Problem statement →
From the records below, set down exactly the lines starting with the line that contains "Publication marchés publics (87, 567)" and going on through the line that contains "Instagram (624, 1179)". Nothing else is wanted.

(Stored data entries)
========================

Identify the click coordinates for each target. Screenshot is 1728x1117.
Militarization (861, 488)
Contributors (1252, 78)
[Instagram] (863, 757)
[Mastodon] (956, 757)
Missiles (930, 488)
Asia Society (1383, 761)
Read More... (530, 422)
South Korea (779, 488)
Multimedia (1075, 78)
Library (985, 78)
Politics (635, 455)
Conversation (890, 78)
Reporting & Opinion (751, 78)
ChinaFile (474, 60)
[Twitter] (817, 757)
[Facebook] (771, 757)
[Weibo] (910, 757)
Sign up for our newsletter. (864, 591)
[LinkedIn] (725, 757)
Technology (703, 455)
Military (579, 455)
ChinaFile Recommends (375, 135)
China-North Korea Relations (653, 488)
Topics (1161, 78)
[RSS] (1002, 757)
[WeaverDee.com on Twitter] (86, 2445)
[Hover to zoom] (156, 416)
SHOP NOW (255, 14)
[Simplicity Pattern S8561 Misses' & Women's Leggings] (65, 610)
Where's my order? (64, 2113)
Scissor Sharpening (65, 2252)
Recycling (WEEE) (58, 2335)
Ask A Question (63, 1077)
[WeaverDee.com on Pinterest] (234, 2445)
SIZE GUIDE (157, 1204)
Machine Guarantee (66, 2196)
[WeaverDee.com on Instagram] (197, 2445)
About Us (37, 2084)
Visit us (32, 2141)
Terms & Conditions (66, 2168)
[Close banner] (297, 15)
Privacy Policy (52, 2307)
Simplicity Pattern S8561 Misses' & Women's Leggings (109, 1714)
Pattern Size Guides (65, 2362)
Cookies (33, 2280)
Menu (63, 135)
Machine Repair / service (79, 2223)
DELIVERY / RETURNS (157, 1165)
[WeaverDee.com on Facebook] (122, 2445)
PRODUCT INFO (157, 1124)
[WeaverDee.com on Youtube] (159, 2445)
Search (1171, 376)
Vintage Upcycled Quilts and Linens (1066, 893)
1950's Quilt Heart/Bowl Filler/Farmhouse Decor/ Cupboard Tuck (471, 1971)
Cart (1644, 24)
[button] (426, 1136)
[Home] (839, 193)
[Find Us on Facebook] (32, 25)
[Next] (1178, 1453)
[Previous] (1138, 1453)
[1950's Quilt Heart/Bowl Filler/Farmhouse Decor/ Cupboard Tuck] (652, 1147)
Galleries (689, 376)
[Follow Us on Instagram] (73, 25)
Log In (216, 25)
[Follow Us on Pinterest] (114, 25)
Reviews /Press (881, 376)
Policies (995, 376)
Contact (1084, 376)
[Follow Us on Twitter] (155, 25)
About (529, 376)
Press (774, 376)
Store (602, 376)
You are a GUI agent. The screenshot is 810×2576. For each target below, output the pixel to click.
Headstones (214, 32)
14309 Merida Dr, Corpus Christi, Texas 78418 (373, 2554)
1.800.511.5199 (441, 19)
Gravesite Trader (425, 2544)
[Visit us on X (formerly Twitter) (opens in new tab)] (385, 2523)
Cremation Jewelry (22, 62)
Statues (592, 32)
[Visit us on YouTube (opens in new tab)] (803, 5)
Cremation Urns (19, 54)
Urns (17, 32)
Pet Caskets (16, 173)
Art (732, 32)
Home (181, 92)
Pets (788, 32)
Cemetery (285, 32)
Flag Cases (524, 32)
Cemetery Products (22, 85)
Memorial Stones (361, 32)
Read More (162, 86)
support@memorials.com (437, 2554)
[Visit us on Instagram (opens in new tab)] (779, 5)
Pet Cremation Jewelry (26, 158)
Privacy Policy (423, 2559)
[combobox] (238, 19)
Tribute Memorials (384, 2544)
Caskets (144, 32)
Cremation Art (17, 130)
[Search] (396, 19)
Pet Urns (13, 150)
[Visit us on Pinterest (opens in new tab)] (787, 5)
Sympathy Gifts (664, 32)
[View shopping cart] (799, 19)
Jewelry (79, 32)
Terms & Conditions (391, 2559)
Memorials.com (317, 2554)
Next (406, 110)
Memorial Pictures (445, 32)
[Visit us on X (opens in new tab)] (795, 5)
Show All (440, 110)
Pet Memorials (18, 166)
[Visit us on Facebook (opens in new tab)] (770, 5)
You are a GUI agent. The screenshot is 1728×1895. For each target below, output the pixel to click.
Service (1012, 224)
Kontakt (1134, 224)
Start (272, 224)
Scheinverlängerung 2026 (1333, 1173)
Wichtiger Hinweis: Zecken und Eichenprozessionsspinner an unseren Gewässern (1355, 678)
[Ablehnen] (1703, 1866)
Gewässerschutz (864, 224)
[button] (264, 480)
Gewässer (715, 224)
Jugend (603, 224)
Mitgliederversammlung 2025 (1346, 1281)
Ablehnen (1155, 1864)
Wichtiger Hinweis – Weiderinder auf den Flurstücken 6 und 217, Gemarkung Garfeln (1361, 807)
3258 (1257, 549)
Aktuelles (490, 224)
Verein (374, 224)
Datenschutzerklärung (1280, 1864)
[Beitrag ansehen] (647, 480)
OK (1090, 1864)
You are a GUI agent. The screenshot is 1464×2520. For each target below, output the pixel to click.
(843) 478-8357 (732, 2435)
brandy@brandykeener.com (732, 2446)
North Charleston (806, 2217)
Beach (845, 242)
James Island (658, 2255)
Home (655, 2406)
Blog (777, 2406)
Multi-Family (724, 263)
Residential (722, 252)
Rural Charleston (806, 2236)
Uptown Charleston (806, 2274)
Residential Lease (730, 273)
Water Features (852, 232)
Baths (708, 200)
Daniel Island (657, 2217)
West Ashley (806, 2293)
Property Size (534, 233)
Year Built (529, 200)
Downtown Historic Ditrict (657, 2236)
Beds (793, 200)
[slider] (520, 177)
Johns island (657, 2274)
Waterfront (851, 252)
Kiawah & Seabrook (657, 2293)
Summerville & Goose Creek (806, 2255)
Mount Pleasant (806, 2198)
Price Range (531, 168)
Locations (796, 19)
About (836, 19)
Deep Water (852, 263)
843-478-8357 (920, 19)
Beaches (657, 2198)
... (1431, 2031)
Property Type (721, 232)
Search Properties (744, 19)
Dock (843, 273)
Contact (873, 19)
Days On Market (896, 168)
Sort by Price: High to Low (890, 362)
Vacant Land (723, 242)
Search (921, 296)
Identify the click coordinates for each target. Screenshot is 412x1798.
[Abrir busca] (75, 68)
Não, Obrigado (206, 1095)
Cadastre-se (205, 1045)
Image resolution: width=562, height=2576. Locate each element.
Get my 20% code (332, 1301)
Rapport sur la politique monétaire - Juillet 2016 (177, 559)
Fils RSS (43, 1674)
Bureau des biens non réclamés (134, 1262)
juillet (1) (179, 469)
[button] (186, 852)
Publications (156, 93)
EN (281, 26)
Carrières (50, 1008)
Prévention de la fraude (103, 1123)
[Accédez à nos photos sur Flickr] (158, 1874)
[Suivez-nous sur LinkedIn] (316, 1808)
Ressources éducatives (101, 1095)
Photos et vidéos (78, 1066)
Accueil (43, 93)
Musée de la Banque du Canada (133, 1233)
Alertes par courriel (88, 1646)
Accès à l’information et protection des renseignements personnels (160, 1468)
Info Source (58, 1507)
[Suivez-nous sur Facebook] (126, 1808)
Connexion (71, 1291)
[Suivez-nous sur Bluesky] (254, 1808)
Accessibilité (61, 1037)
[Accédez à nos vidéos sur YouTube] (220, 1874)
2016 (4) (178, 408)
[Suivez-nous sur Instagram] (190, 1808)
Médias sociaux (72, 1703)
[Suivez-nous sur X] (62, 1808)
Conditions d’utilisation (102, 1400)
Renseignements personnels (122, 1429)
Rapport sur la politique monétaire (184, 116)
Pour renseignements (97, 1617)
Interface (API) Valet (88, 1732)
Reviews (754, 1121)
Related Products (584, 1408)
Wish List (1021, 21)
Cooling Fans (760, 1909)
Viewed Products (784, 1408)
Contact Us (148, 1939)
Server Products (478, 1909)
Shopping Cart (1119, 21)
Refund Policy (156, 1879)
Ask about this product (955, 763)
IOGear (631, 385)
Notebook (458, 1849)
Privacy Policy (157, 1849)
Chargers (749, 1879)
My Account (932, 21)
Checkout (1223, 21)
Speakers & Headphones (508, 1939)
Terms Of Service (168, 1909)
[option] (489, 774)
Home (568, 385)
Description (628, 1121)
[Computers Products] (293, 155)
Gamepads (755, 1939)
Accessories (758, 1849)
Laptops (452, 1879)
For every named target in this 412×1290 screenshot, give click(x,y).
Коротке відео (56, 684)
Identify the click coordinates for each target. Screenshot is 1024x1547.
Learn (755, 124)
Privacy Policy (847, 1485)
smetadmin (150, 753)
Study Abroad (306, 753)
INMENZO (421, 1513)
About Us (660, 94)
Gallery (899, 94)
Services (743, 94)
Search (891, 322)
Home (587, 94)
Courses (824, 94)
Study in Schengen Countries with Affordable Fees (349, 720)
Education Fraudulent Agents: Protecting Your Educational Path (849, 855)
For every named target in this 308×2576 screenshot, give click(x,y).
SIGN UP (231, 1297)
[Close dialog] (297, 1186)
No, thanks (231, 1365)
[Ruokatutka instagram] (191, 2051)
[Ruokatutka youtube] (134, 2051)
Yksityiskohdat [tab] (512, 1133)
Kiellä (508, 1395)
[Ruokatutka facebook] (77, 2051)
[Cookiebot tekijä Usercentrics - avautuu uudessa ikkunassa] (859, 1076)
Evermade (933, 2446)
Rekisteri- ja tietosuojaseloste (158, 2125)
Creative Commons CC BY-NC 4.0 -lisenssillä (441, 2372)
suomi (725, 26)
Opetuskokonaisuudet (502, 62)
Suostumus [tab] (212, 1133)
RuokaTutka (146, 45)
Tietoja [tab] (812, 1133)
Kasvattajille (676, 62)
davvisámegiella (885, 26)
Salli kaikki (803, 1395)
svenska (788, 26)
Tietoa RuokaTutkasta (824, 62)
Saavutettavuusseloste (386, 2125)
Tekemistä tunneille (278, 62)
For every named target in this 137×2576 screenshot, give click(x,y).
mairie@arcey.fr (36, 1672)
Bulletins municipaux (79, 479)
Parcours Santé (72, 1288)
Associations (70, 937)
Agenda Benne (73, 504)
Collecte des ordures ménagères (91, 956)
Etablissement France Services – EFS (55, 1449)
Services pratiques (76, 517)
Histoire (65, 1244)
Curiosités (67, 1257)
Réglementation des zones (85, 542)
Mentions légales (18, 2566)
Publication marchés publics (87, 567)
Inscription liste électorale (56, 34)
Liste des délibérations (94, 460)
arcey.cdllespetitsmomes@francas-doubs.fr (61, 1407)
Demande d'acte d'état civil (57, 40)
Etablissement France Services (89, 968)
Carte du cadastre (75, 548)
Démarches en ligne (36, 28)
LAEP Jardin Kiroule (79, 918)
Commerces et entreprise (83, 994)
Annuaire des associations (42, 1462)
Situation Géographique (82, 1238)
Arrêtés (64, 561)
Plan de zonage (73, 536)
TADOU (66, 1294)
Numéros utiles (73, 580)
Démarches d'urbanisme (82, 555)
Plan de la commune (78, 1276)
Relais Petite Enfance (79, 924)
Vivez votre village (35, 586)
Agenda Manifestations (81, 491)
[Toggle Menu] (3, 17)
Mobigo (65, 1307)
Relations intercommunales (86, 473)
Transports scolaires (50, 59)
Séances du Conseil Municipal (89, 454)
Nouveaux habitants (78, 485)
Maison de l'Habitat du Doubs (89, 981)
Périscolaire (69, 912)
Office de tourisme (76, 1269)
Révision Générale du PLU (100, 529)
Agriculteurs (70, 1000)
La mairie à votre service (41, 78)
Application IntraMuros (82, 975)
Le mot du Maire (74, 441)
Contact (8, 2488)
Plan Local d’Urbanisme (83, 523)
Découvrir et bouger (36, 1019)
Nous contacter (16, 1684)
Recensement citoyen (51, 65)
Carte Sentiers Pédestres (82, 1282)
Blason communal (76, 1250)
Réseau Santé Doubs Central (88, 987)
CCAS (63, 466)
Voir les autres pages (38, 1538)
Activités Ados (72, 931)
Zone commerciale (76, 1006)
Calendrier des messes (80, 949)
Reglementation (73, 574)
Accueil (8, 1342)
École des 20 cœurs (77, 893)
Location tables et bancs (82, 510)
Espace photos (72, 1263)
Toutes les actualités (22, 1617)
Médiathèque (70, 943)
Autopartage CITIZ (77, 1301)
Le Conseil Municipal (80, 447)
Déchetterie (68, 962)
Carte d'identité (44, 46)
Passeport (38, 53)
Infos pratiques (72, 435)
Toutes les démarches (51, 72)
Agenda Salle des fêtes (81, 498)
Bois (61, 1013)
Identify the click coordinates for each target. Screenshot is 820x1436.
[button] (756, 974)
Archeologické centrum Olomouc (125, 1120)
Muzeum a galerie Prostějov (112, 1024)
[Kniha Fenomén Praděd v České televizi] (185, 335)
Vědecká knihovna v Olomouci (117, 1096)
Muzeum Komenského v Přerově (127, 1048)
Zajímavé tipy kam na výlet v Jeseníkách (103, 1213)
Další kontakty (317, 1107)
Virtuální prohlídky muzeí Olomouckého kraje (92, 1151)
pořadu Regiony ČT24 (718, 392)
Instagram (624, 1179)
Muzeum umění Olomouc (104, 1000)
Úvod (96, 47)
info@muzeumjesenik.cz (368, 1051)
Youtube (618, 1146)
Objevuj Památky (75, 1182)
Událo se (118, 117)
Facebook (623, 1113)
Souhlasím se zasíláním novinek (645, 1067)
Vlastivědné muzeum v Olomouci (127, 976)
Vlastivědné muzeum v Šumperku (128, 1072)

========================

Written solution →
Publication marchés publics (87, 567)
Inscription liste électorale (56, 34)
Liste des délibérations (94, 460)
arcey.cdllespetitsmomes@francas-doubs.fr (61, 1407)
Demande d'acte d'état civil (57, 40)
Etablissement France Services (89, 968)
Carte du cadastre (75, 548)
Démarches en ligne (36, 28)
LAEP Jardin Kiroule (79, 918)
Commerces et entreprise (83, 994)
Annuaire des associations (42, 1462)
Situation Géographique (82, 1238)
Arrêtés (64, 561)
Plan de zonage (73, 536)
TADOU (66, 1294)
Numéros utiles (73, 580)
Démarches d'urbanisme (82, 555)
Plan de la commune (78, 1276)
Relais Petite Enfance (79, 924)
Vivez votre village (35, 586)
Agenda Manifestations (81, 491)
[Toggle Menu] (3, 17)
Mobigo (65, 1307)
Relations intercommunales (86, 473)
Transports scolaires (50, 59)
Séances du Conseil Municipal (89, 454)
Nouveaux habitants (78, 485)
Maison de l'Habitat du Doubs (89, 981)
Périscolaire (69, 912)
Office de tourisme (76, 1269)
Révision Générale du PLU (100, 529)
Agriculteurs (70, 1000)
La mairie à votre service (41, 78)
Application IntraMuros (82, 975)
Le mot du Maire (74, 441)
Contact (8, 2488)
Plan Local d’Urbanisme (83, 523)
Découvrir et bouger (36, 1019)
Nous contacter (16, 1684)
Recensement citoyen (51, 65)
Carte Sentiers Pédestres (82, 1282)
Blason communal (76, 1250)
Réseau Santé Doubs Central (88, 987)
CCAS (63, 466)
Voir les autres pages (38, 1538)
Activités Ados (72, 931)
Zone commerciale (76, 1006)
Calendrier des messes (80, 949)
Reglementation (73, 574)
Accueil (8, 1342)
École des 20 cœurs (77, 893)
Location tables et bancs (82, 510)
Espace photos (72, 1263)
Toutes les actualités (22, 1617)
Médiathèque (70, 943)
Autopartage CITIZ (77, 1301)
Le Conseil Municipal (80, 447)
Déchetterie (68, 962)
Carte d'identité (44, 46)
Passeport (38, 53)
Infos pratiques (72, 435)
Toutes les démarches (51, 72)
Agenda Salle des fêtes (81, 498)
Bois (61, 1013)
Identify the click coordinates for each target. Screenshot is 820x1436.
[button] (756, 974)
Archeologické centrum Olomouc (125, 1120)
Muzeum a galerie Prostějov (112, 1024)
[Kniha Fenomén Praděd v České televizi] (185, 335)
Vědecká knihovna v Olomouci (117, 1096)
Muzeum Komenského v Přerově (127, 1048)
Zajímavé tipy kam na výlet v Jeseníkách (103, 1213)
Další kontakty (317, 1107)
Virtuální prohlídky muzeí Olomouckého kraje (92, 1151)
pořadu Regiony ČT24 (718, 392)
Instagram (624, 1179)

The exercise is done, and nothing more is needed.